Cuando los 22 Estados preparan sus presupuestos calculan gastos en función de lo que piensan recaudar de los impuestos, tasas o contribuciones vigentes. Expanden su talle tanto como el último agujero del cinturón lo permite. A nadie se le ocurre que alguno de ellos (el de sellos en particular) debería derogarse. Nadie se pregunta cuánto mejoraría la vida de los ciudadanos si esos millones permaneciesen en los bolsillos de restaurantes, hoteles, talleres, taxistas, profesionales, estudiantes, jubilados, padres de familia o amas de casa. ¿Quién puede sostener que agregarán más valor las reparticiones que gastan esas cifras que los usos productivos o de supervivencia que los segundos les darían?

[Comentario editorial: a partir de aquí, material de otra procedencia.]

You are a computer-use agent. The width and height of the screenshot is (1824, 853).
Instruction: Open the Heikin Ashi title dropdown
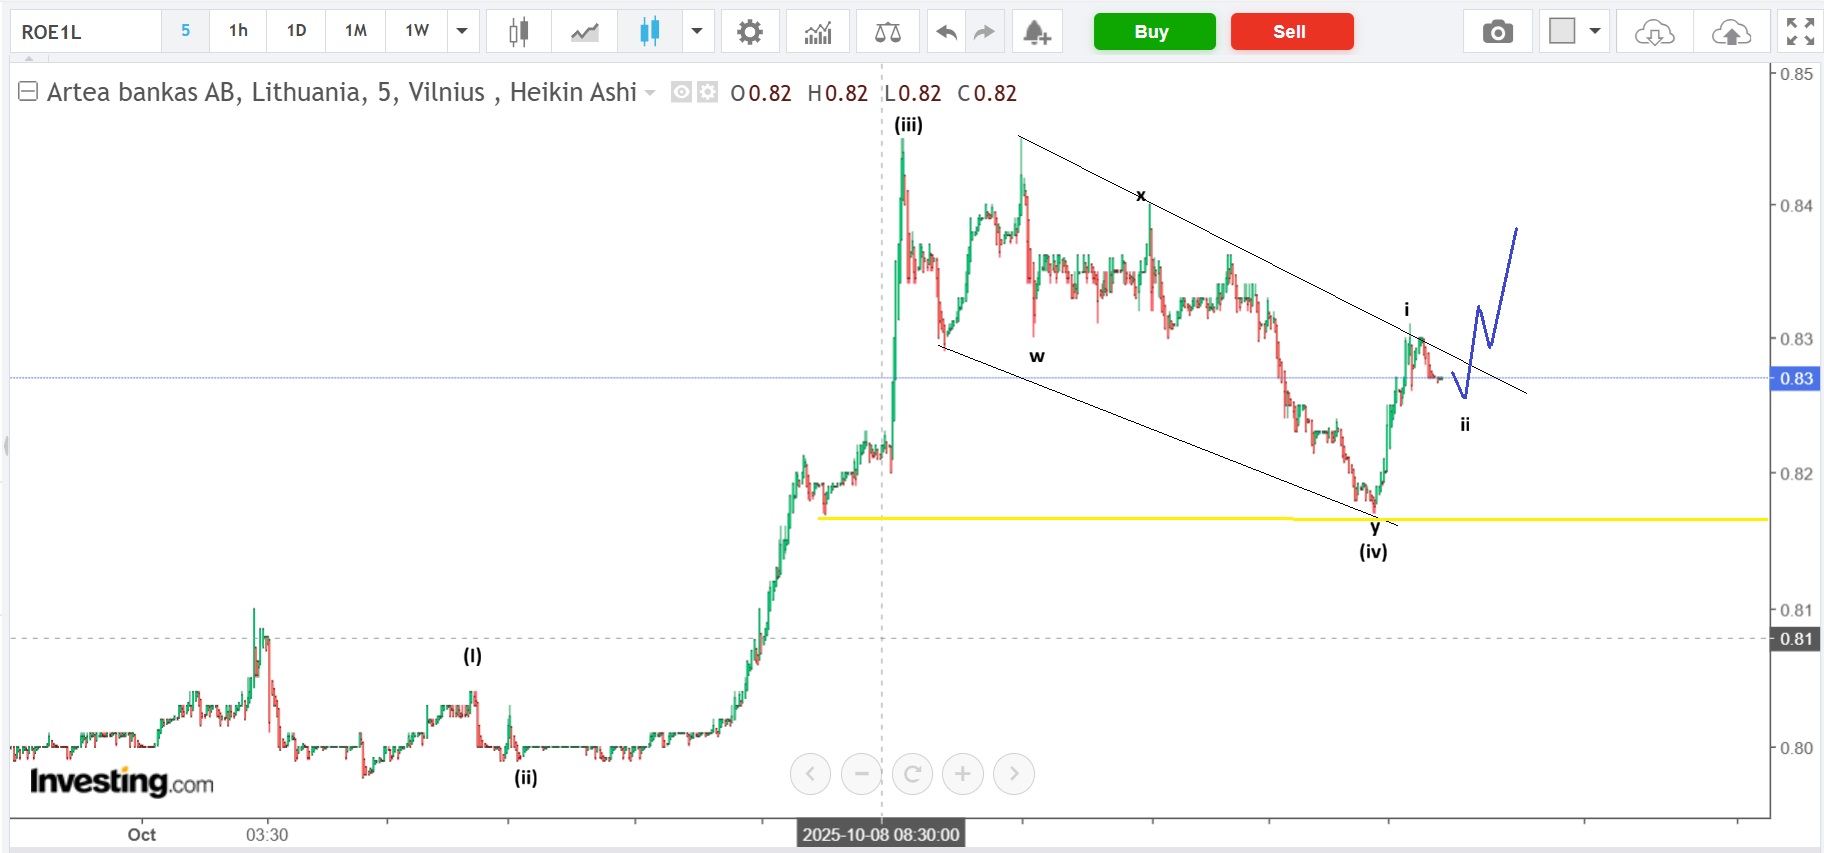pos(650,93)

La motosierra tiene mucho para cortar en la compleja estructura de la burocracia porteña -y del resto de los distritos-, sin afectar la salud ni la educación, si existe vocación política de calzarse el gorro frigio y de gravar solo de forma republicana

Al impuesto de sellos se lo toma como un ingreso más sin ningún análisis comparado de utilidad social. El monto que se extrae de la comunidad y el mismo monto, luego reencauzado como gasto, están completamente disociados entre sí. No hay vasos comunicantes para nivelarlos en un punto óptimo de creación de valor. Si bien este mismo ejercicio es válido para todos los impuestos, el de sellos es el único que grava apariencias formales, aunque no haya cambios patrimoniales ni flujos de liquidez. Como exigir dinero por un sobre sin epístola o por una encomienda sin contenido. Por eso es materia de escribanos y no de contadores.

Para la política, cuando un impuesto provee la cifra que fuere, la única preocupación es gastarla aquí o allí según su desleal saber y entender. Y luego debatir prioridades en los recintos legislativos frente a otros bloques que pretenden otros usos, pero jamás su derogación. Aun rebalsando, el recipiente del impuesto de sellos es indiferente al estado de los bolsillos ciudadanos, raídos o vacíos.

En la ciudad de Buenos Aires, valga el ejemplo, existe una multitud de direcciones cuyos nombres escandinavos son ajenos a las urgencias de la gente. Contemplan todas las problemáticas de la diversidad, la inclusión, la convivencia, la sustentabilidad y el bienestar de seres humanos y sintientes, de caninos, felinos y del reino vegetal. Es difícil cuestionar la razón de cada una sin contrastarlas con los provechos alternativos que obtendrían familias y comercios si pudieran decidir por sí mismos su destino. Sin duda, el desarrollo económico de la ciudad estaría mejor servido con la reversión de los sellos a la gente que con la repartición que lleva ese nombre.

Su eliminación no puede ser gradual, pues siempre habrá razones frente al silencio del común, que, en su multiplicidad, no puede unificar su voz para demostrar las propias. Por ello, debe hacerse como si un “cisne negro” hubiese impactado sobre las finanzas locales forzando a reducir gastos por un monto equivalente, con toda la dureza que ello implica. Es muy diferente la definición de función “imprescindible” en un contexto de holgura que forzado por una súbita e inflexible carencia. No basta con reducir alícuotas o aumentar exenciones. Ningún gasto público se justifica si ello implica tomar un solo peso del botín Habsburgo. Esa debe ser la consigna para replicar en todo el país.

Sería la versión local del “no hay plata” que Javier Milei fijó como norma para el presupuesto nacional. La motosierra tiene mucho para cortar en la compleja estructura de la burocracia porteña –y del resto de los distritos– sin afectar la salud, la seguridad ni la educación, si existe vocación política de calzarse el gorro frigio y de gravar solo de forma republicana.